It’s time to break a sweat

Sep 11, 2011

GET your sneakers, sweat pants and T-shirt on. It’s time to break a sweat in the gym. This has suddenly become a familiar phrase in daily conversations in the corporate world.

By Gilbert Kidimu

GET your sneakers, sweat pants and T-shirt on. It’s time to break a sweat in the gym. This has suddenly become a familiar phrase in daily conversations in the corporate world.

The group has caught a fitness fever, it’s like there’s a bug biting every graduate as they join the corporate club. So, don’t find it odd the next time someone asks you where you work out. That question is in vogue.

For many, it is a habit to wake up so early — not to hit the road to work, but to dance through the fitness routines on television, as stations like Bukedde TV and others telecast fitness sequences every morning. Even Urban TV, the newest kid on the block that is testing its signal, is shooting to the same effect.

Some companies have taken it a step further by hiring fitness instructors for their employees after work. Just the other day a friend’s facebook update read: “Time check, 5:30 pm. I am off to the tennis court @Lugogo. ”

Most of those big cars you see on the road have workout kits in their trunks. Lanes in the posh residential quarters are awash with the corporate jogging in the mornings and evenings. At shopping malls and sports shops, toning sets are running out in record time — this one here buying a pair of dumb bells, the other a skipping rope, name it.

So what is this fitness thing all about? Is it for health? Good looks? Or it is it just cool to work out, or have a gym one is affiliated to? You pick up that call and go like: “Hi…sorry I’m in the gym right now, can I call you later?”

Or maybe it’s the place for some lonely girls to find some lonely boys?
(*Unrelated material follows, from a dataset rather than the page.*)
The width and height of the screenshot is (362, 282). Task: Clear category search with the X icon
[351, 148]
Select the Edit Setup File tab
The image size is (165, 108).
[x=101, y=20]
Whatever the case, the fitness thing is now a fad and if you have not picked up on it, you are late. Gyms all over the city are making a killing. Universities like Kyambogo have the art of fitness and workout as a whole course unit, and students taking it will also make a killing as instructors when they get out. The corporate have taken it to a whole new level. Just the other day the Kampala corporate were thronging the City High School playground for the fitness bazaar that had several companies sponsoring. This thing is so here to spread, it seems. So why is it?

“Modern women like us want our men hot. No potbelly, just a flat well-toned tummy, preferably a six-pack,” says Angela Kuteesa, an advertiser, adding that men likewise are suddenly more conscious about their looks. “They also want to be eye candy nowadays,” she says.

“But then again, a gym could upgrade your social calendar. It can be a meeting point where you get to interact with different people, some become your ‘good friends’ while others could hook you up with a better paying job,” she adds. So health is not the sole reason fitness centres are being besieged by non-athletes lately? There is clearly more than meets the eye? Shawn Kimuli, a news anchor, reasons that it is not cool to just eat, sleep and be chubby when you can do something about it. “You see, ladies also want some eye candy,” he says, adding that going to the gym is more convenient than say walking or jogging.

“When you are in town; all you need to do is step by a nearby gym and the day is done.”

Marianne Arigye, who has been going to the gym for two years now, believes people are just becoming more health conscious.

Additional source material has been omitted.